Okay, but you're giving us a ballpark figure, so we have to take that into account when we assess both our pre-budget presentations and whatever Mr. Flaherty is going to talk about this afternoon. There is limited room. If you consider the fact that another drop in the GST is about $6 billion, even on that basis, just on that term, we don't have enough money, never mind income splitting, which is $5 billion or $6 billion, never mind taking into account all the other things Ellen and others mentioned. We have to be very careful about what we push for and what will actually produce productivity.
There is a real debate about whether or not another drop in corporate income tax will do that. That's an expensive proposition. The question for us is, does that produce competitiveness and productivity?
Don Drummond had some comments in the paper not too long ago questioning whether or not the business sector has done its job of translating tax breaks into real investment in this country that leads to more jobs, higher productivity, and so on.
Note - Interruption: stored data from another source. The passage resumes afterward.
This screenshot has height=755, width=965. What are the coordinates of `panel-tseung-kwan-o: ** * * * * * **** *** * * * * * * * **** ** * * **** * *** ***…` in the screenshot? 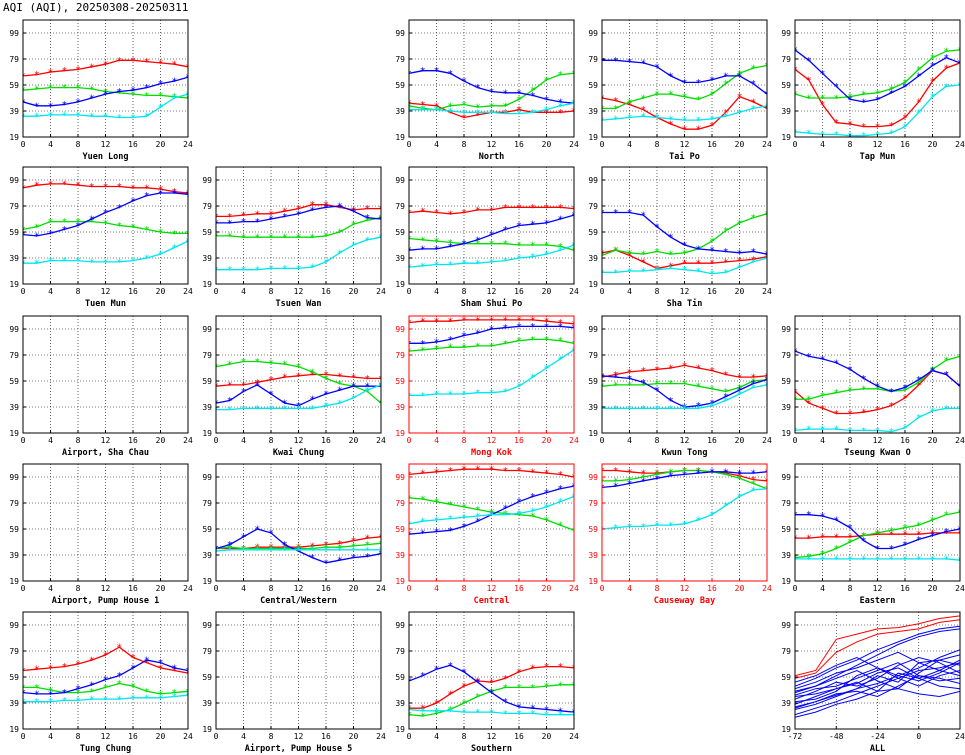 It's located at (873, 386). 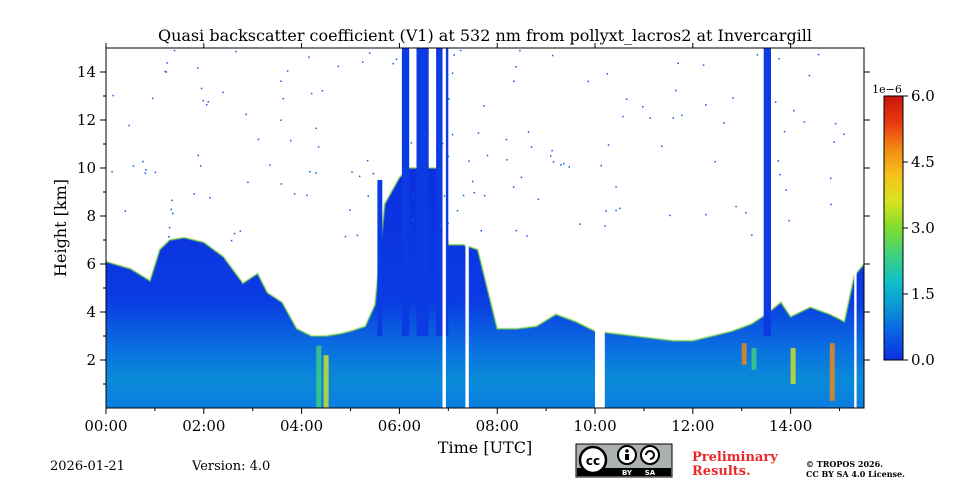 What do you see at coordinates (919, 228) in the screenshot?
I see `colorbar-ticks: 0.0 1.5 3.0 4.5 6.0` at bounding box center [919, 228].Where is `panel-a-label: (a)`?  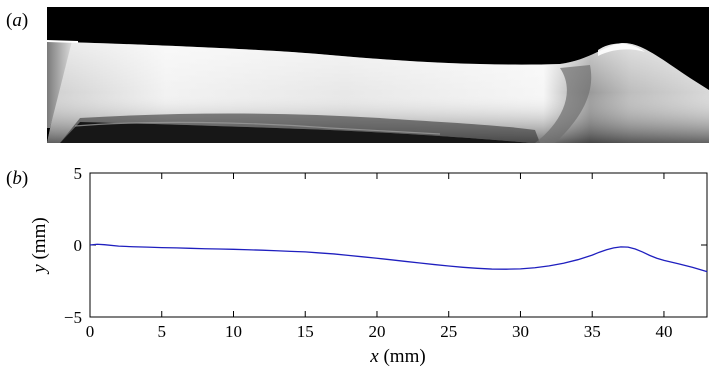
panel-a-label: (a) is located at coordinates (17, 20).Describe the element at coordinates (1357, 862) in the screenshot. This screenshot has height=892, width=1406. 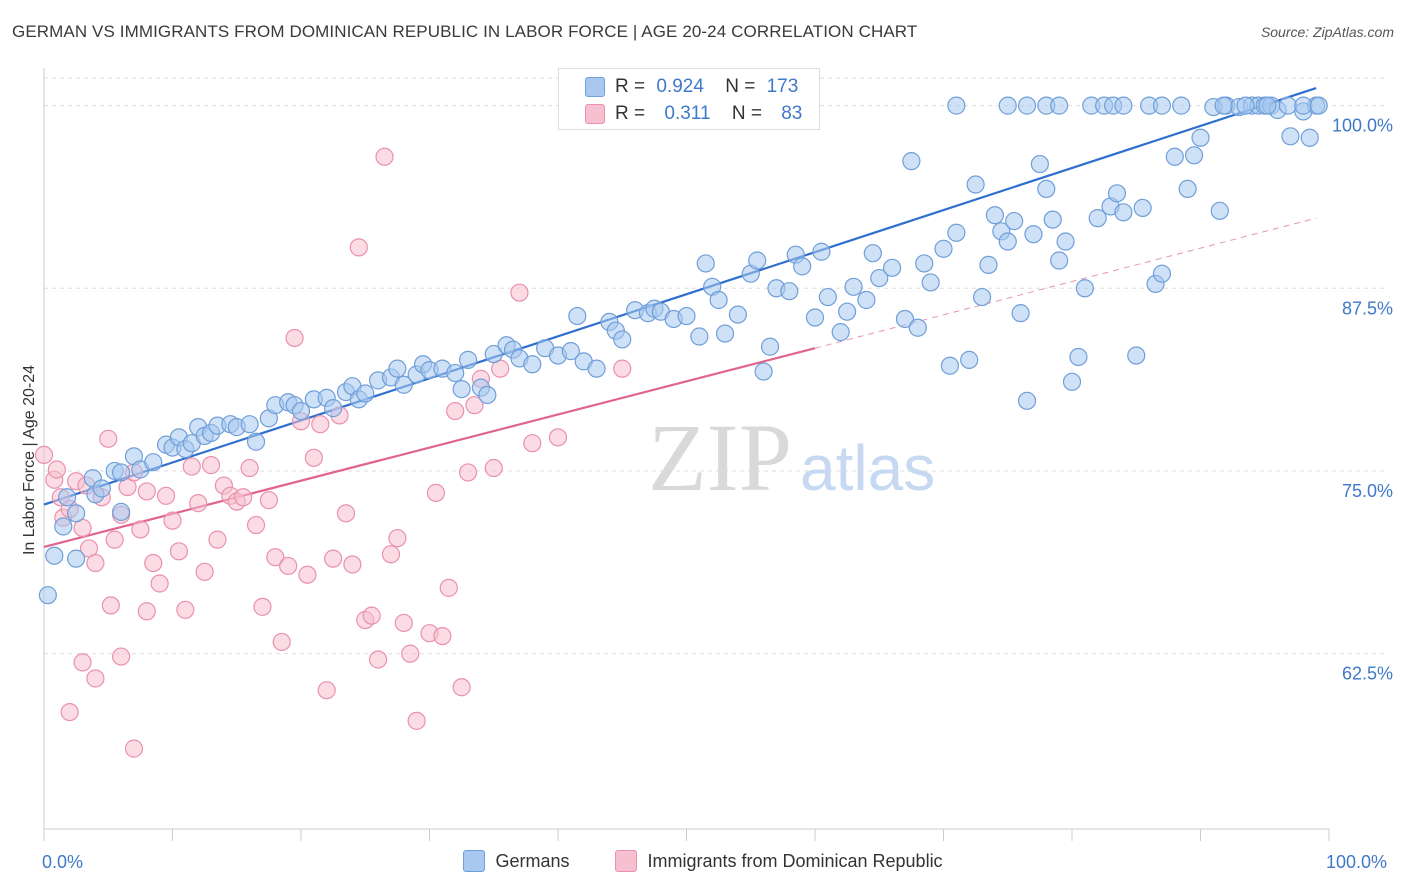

My questions are as follows. For anyone who wants to answer, does a drop in the corporate income tax from 21% to 19% produce much in terms of productivity? Does the capital gains really do what you're talking about? Does the marginal effective tax on investments do it, or do we need to look at some other things? For example, could you say that the cancellation of the national day care program produces competitiveness? Would it not make sense to look at that in terms of increasing productivity? On some of the other stuff the government has done, does an increase in defence spending increase productivity? Does the 1% drop in GST produce competitiveness?
Ellen, maybe you could start, and then Don and then Dale. Could you give me a response?